Many of these levels have secrets and alarm systems, and while Strife is a game that's very much about shooting, it's possible to stealth or part-stealth these levels, creeping through them with a crossbow loaded with poison-tipped bolts. Many mission briefings encourage playing this way, but it's almost inevitable that things are going to get noisy sooner or later.
When combat does break out, it's not as fast or fluid as Doom, though it does still feel very similar. What it lacks in speed it makes up for in its interesting selection of weapons: as well as the usual rocket launcher and assault rifle, there's a flamethrower, improvised mines and one of gaming's earliest grenade launchers.
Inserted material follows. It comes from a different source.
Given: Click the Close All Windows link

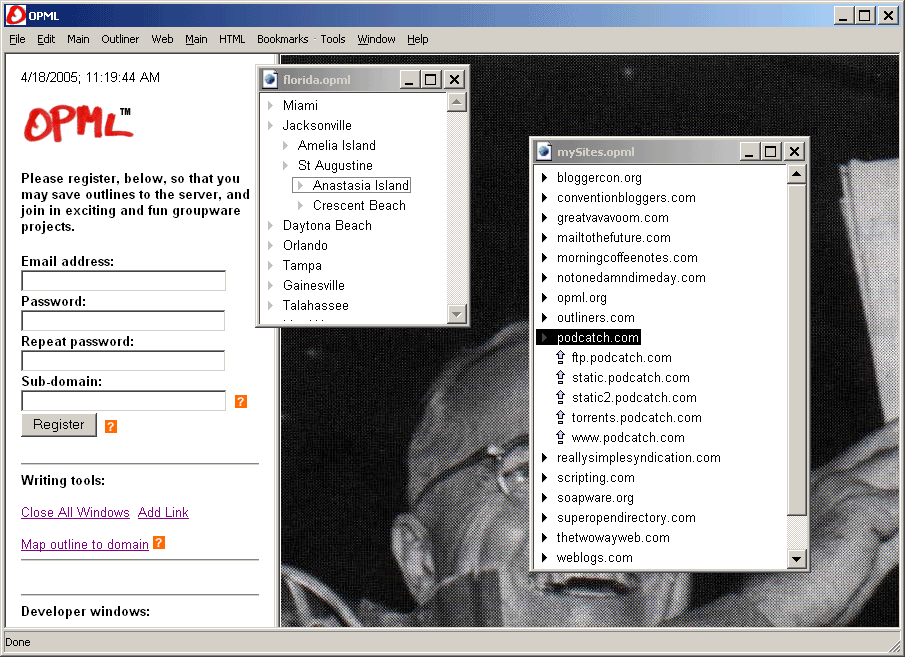Looking at the screenshot, I should click(x=75, y=512).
Strife is similarly basic in its introduction of roleplaying elements. You can talk with almost anyone, but your conversation choices are very limited, while character improvement is restricted to a few very rudimentary advancements such as improving your weapon accuracy or gaining ten more hit points. There are, however, multiple endings, depending upon the order that you complete certain tasks in, or if you fail outright.
What made Strife great was how many ideas it introduced to what at the time was a pretty simple formula. It was always providing something new to see or play with. There's the infiltration mission where you're in disguise, the teleporter tool that beams your allies to your position, and the Sigil superweapon, assembled in five stages and more powerful with each addition.
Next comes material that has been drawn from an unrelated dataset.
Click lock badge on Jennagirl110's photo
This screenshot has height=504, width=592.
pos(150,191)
Then there's the horrible, tempting Chalice mission, a quest to steal one of the Order's prized possessions. It's a set-up, an attempt by your enemies to bait and kill you that you're offered at the very start of the game. If you try it then, you're doomed to failure, but later on, once you're souped up and much savvier, it's a much easier proposition. That's just one example of Strife trying its best to be non-linear, and it prefigures the sort of thing Dark Souls gets lauded for today. Just because you can try something right now, that doesn't mean you should.
Strife is still an interesting game with an unusual premise and a lot to show. It's not a great shooter, a great RPG or a great stealth game, but it does an admirable job of wearing each hat it tries on. If it had been released a few months earlier, it might have been a success.
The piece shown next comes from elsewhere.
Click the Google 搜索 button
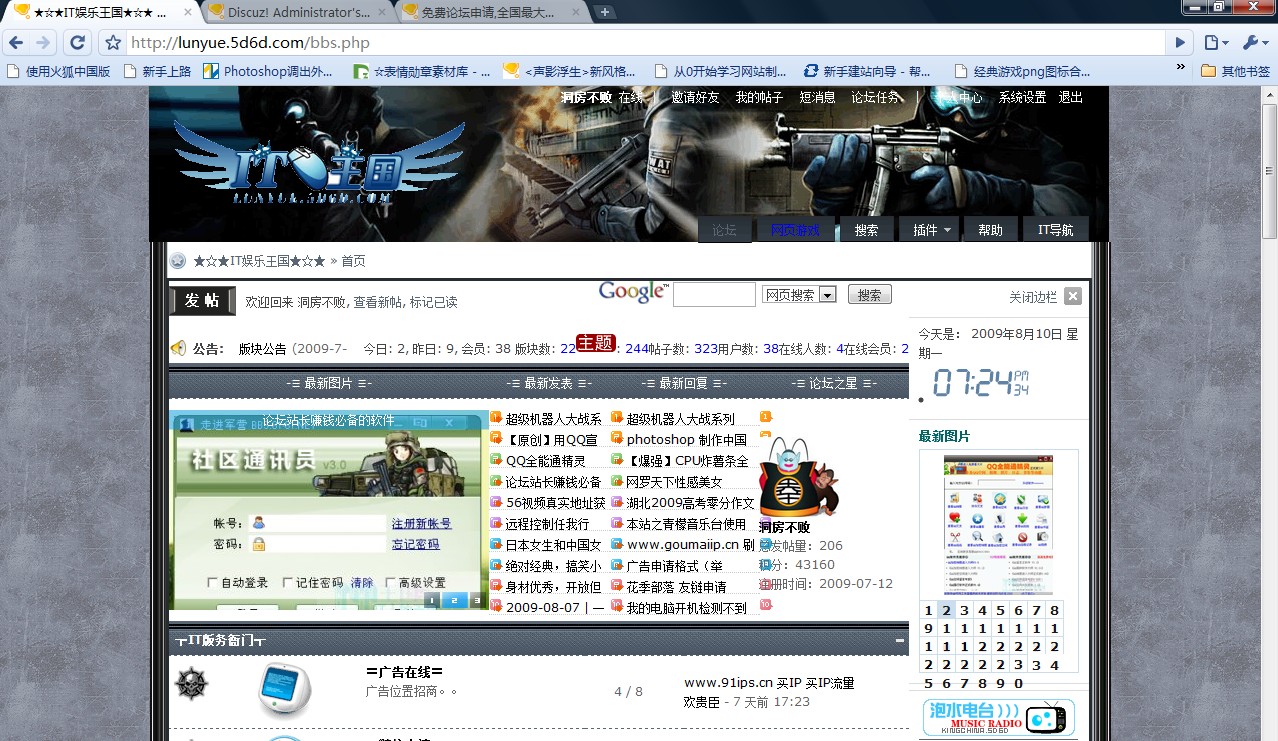This screenshot has height=741, width=1278. (x=869, y=295)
Sadly, it wasn't the cutest kid to graduate in the class of 1996. Its engine was already eclipsed by the shinier, show-off interactivity of Duke Nukem 3D, and Quake was only weeks away. Many gamers may simply have assumed it was just another second-rate texture-mapped shooter, of which there were an unholy number at time. It's not.
Strife is worth remembering today for offering an early open world, and for the variety of ideas it smooshes into it. It certainly doesn't deserve to languish in obscurity. Given that it's now abandonware, there's no reason for you not to give it the attention it never received in its day.